-- Supplied material follows --
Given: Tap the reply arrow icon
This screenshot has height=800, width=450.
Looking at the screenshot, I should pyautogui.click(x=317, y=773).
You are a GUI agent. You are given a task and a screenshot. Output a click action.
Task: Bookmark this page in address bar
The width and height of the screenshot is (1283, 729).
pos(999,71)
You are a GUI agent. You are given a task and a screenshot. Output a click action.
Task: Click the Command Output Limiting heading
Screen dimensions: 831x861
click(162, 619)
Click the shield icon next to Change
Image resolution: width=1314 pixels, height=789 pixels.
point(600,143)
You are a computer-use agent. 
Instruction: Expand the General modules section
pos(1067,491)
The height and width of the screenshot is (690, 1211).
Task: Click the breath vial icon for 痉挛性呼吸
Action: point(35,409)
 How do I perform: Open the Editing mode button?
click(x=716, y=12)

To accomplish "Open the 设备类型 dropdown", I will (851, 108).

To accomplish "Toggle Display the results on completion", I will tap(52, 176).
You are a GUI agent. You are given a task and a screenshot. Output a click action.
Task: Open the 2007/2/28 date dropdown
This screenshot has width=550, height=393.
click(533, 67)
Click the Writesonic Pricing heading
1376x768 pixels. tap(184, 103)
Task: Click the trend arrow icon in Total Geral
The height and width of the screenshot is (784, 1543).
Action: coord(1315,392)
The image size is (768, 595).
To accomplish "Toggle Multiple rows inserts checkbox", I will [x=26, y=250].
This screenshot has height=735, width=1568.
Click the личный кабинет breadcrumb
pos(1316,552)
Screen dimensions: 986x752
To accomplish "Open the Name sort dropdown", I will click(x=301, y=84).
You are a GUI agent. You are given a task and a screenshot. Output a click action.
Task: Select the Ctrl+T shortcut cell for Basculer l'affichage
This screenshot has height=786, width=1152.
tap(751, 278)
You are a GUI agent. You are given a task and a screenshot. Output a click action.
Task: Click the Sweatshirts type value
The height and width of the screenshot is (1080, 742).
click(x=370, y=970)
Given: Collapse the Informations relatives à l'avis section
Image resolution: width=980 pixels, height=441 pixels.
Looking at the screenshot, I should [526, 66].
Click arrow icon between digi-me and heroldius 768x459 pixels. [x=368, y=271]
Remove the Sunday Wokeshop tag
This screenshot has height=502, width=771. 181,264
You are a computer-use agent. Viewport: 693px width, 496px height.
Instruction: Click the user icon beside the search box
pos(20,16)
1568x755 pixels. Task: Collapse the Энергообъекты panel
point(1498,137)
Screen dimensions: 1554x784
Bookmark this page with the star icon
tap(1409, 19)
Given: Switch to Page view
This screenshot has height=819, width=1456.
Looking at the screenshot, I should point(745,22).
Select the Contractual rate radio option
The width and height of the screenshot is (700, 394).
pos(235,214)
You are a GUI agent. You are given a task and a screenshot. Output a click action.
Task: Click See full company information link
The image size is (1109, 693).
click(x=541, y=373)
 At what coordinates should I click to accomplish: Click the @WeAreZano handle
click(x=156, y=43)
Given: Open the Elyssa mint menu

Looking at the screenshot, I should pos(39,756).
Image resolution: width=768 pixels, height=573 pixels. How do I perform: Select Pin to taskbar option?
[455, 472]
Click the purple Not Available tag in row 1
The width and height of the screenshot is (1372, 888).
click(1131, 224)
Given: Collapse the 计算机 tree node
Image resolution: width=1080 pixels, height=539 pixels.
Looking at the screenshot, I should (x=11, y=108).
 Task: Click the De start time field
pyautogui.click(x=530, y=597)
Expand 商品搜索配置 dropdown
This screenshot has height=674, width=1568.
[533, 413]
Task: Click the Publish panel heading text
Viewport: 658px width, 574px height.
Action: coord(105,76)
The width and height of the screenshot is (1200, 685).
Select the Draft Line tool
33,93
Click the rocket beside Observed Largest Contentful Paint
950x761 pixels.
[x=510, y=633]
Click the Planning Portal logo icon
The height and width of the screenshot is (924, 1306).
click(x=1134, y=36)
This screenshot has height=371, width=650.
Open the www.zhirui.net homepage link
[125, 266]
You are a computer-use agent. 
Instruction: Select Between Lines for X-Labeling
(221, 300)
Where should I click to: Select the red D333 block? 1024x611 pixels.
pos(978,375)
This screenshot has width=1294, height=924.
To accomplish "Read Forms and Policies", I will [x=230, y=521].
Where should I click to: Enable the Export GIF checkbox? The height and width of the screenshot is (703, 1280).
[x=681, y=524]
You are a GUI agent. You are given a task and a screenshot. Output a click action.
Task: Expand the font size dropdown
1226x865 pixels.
-- Supplied material concluded --
**Work task**. Your task is to quote the lines above, beginning with the first and ending with the one that holds "Task: Click the Sweatshirts type value".

**Result**.
Given: Tap the reply arrow icon
This screenshot has height=800, width=450.
Looking at the screenshot, I should pyautogui.click(x=317, y=773).
You are a GUI agent. You are given a task and a screenshot. Output a click action.
Task: Bookmark this page in address bar
The width and height of the screenshot is (1283, 729).
pos(999,71)
You are a GUI agent. You are given a task and a screenshot. Output a click action.
Task: Click the Command Output Limiting heading
Screen dimensions: 831x861
click(162, 619)
Click the shield icon next to Change
Image resolution: width=1314 pixels, height=789 pixels.
point(600,143)
You are a computer-use agent. 
Instruction: Expand the General modules section
pos(1067,491)
The height and width of the screenshot is (690, 1211).
Task: Click the breath vial icon for 痉挛性呼吸
Action: point(35,409)
 How do I perform: Open the Editing mode button?
click(x=716, y=12)

To accomplish "Open the 设备类型 dropdown", I will (851, 108).

To accomplish "Toggle Display the results on completion", I will tap(52, 176).
You are a GUI agent. You are given a task and a screenshot. Output a click action.
Task: Open the 2007/2/28 date dropdown
This screenshot has width=550, height=393.
click(533, 67)
Click the Writesonic Pricing heading
1376x768 pixels. tap(184, 103)
Task: Click the trend arrow icon in Total Geral
The height and width of the screenshot is (784, 1543).
Action: coord(1315,392)
The image size is (768, 595).
To accomplish "Toggle Multiple rows inserts checkbox", I will [x=26, y=250].
This screenshot has height=735, width=1568.
Click the личный кабинет breadcrumb
pos(1316,552)
Screen dimensions: 986x752
To accomplish "Open the Name sort dropdown", I will click(x=301, y=84).
You are a GUI agent. You are given a task and a screenshot. Output a click action.
Task: Select the Ctrl+T shortcut cell for Basculer l'affichage
This screenshot has height=786, width=1152.
tap(751, 278)
You are a GUI agent. You are given a task and a screenshot. Output a click action.
Task: Click the Sweatshirts type value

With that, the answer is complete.